Black Dried Bean Curd
Ingredients
Soybean, edible gypsum, condiment (secret recipe), caramel
Directions
- Step1 Soak
- Step2 Grind
- Step3 Mix
- Step4 Shape
- Step5 Flavor
Soak soybeans in the water one day before making the product.
Put soybeans into a grinder, and then separate them into soy milk and tofu dregs.
(soybeans: water=1:1)
||-mix and stir
Pour soy milk into a bucket. Add the edible gypsum to the soy milk to make tofu pudding.
Place a piece of cotton cloth on a wooden model, and then pour the tofu pudding into the wooden model. Press the tofu pudding until it takes shape. Be mindful about your pressing force! Pour more tofu pudding into the model, and press it again to drain the water. Now, you have bean curd. Put the bean curd into a drying machine to make dried bean curd.
||-black dried bean curd
||-Caramel Marinade Tanks
Put the dried bean curd in salty water, and boil it in a pot for 15 minutes. Finally, put them into the caramel marinade tanks.
Key points
- Soaking time
- Water
- Amount of edible gypsum
- Shape
Because temperature changes in different seasons, the soaking time varies. You need a temperature-monitoring machine to control the temperature. In summer, you should soak the soybeans for 4 hours, whereas in winter, you should soak them for 7 hours.

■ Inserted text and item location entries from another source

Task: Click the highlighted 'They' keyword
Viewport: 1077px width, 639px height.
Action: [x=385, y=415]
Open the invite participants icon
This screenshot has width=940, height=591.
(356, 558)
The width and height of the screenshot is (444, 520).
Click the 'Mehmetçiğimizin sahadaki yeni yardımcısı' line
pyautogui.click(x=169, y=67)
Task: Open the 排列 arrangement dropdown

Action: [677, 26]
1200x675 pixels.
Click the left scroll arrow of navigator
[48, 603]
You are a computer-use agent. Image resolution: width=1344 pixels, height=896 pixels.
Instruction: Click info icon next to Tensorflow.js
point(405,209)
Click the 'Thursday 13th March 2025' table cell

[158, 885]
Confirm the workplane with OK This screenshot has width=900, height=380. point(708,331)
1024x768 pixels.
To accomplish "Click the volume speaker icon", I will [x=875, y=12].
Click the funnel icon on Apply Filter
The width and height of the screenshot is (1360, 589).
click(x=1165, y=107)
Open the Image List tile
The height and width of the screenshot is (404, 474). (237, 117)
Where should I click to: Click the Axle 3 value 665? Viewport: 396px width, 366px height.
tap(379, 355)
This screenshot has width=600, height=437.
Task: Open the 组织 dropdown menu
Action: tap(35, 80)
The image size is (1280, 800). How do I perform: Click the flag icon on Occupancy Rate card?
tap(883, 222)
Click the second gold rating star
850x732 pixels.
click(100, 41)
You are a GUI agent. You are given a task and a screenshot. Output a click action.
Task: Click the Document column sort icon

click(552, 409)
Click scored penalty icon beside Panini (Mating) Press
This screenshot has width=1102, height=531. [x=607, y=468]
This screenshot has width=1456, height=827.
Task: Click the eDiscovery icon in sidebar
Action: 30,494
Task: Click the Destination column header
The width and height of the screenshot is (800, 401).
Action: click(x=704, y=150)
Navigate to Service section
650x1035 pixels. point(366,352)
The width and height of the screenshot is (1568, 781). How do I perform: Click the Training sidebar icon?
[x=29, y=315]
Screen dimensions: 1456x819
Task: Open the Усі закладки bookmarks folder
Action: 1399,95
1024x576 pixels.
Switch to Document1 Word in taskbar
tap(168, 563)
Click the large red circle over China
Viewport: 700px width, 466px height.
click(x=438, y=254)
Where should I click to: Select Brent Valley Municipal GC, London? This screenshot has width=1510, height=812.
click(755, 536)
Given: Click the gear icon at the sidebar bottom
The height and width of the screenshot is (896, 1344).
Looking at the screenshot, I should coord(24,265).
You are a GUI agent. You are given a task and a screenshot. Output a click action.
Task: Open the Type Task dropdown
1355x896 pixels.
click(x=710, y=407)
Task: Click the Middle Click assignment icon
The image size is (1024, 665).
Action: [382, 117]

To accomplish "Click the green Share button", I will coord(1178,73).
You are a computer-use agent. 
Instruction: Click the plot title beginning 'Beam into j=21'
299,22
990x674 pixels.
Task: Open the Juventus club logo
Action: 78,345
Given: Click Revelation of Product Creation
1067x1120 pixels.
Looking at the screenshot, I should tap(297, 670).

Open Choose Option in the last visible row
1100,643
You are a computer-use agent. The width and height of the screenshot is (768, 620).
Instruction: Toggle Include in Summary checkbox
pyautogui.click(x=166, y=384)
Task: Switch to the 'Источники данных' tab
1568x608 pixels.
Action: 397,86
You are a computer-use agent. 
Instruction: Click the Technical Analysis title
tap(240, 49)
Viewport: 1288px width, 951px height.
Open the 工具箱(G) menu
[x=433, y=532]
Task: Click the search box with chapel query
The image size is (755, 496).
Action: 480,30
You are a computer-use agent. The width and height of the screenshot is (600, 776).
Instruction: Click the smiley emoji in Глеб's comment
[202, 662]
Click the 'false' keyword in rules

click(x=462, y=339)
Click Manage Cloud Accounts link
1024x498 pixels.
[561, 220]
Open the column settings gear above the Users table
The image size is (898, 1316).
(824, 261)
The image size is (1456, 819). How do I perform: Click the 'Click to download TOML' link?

To make delicious bean curd, water quality is very important. Groundwater and spring water are great choices.
The amount of gypsum to be added is worthy of attention. Bean curd will be too hard to consume if you put too much gypsum. On the contrary, with too little, it will be too soft.
Press the bean curd to make the texture tighter, thus tastier.